While the boys, their Pop and I picked up all kinds of sticks and debris out of the yard, we stumbled upon a single pink camellia bloom stretching open its petals toward a ray of sunshine. It pains me to think of all the trees and shrubs that are budding and blooming at the moment only to be met with cold weather again, but we’ll certainly enjoy these pretty blooms while we have them.
To my kids, though, the yellow dandelions and purple henbit in our yard are just as special and glorious as any camellia!
Isn’t that much of the beauty of childhood—to see value and interest in nearly every living and natural thing?

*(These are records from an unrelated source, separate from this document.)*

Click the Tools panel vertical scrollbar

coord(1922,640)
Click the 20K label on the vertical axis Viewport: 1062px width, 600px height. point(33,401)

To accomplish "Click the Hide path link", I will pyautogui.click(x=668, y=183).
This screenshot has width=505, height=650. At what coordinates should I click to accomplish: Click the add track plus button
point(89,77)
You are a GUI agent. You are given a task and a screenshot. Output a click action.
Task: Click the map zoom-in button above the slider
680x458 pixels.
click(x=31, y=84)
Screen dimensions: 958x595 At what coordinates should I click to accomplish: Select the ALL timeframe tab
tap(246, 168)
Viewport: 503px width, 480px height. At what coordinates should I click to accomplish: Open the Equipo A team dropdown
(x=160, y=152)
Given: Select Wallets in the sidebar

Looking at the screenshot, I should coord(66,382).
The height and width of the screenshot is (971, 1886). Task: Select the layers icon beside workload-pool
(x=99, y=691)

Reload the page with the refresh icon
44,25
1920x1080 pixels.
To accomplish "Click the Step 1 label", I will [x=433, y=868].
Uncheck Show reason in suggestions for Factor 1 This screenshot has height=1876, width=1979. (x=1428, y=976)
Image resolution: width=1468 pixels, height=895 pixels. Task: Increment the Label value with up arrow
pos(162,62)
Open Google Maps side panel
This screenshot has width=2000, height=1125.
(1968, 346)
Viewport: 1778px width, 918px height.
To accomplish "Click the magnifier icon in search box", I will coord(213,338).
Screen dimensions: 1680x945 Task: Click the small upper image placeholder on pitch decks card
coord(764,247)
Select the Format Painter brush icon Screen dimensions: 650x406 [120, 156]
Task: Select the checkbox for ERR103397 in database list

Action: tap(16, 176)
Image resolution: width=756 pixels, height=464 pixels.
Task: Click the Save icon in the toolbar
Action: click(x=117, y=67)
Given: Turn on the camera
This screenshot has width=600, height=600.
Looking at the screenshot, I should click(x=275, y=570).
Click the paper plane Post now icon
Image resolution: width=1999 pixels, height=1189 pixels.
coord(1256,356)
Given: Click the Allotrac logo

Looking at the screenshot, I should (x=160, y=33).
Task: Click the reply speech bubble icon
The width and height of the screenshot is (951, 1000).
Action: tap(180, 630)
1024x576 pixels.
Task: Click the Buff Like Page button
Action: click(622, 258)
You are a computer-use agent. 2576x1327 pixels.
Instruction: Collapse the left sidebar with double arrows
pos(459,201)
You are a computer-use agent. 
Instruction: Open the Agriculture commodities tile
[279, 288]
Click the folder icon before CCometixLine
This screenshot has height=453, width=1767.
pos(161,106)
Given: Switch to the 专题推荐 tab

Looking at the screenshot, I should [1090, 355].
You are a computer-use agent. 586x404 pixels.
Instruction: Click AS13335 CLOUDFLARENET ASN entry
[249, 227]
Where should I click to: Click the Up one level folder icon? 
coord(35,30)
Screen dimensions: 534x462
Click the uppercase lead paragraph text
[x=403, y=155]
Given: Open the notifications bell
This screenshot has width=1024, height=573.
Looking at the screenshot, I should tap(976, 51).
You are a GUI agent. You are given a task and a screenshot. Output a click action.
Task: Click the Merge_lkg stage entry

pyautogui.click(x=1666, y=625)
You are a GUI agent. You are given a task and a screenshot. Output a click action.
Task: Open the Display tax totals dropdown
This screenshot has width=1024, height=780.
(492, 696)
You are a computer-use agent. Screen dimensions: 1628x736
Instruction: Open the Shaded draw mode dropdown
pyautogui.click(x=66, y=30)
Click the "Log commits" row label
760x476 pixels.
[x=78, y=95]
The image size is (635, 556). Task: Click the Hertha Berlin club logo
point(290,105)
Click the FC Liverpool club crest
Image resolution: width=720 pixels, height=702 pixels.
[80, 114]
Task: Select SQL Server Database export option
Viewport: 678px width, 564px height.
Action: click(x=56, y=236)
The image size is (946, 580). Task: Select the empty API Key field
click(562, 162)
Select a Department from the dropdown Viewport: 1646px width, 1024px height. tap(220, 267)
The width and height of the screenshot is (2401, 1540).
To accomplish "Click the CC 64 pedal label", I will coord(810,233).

My 2-year-old son saw beauty today in the sunshine as it passed through the holes in a withered, crumbling leaf long departed from the branch that once gave it life.
His big brother found a smooth white quartz pebble with a fine crack running along its middle and said not that it was broken but that it looked like it was smiling.
As children, a flower is a flower is a flower … until we learn differently that some blooms are just weeds and pests, not worth our admiration and care but rather our indifference or disdain.
It’s a similar fate with humanity, I think—that as small children we see so much beauty and good and worth and light in each other, but then we do some more living and might learn to hate and reject and mock and hurt others who are different or difficult.
Some of us even learn that it’s OK to hate and reject and mock and inflict harm, unfortunately.
But if we could see each other as our Creator does, with an overwhelming love, devoid of any bias or fear or selfish intent—WOW!
How beautiful and precious we’d seem to one another! Those “weeds” and “holes” and “cracks” suddenly may look more like flowers and windows and smiles, whether genuine or forced through adversity … they’d be seen nonetheless.
That’s something worth striving toward as individuals, I think, even if we know we’ll never quite get it completely right.
A work in progress is no small thing!
God’s grace, mercy and love are no small things. So we bloom despite the coming frost.
“He has made everything beautiful in its time.”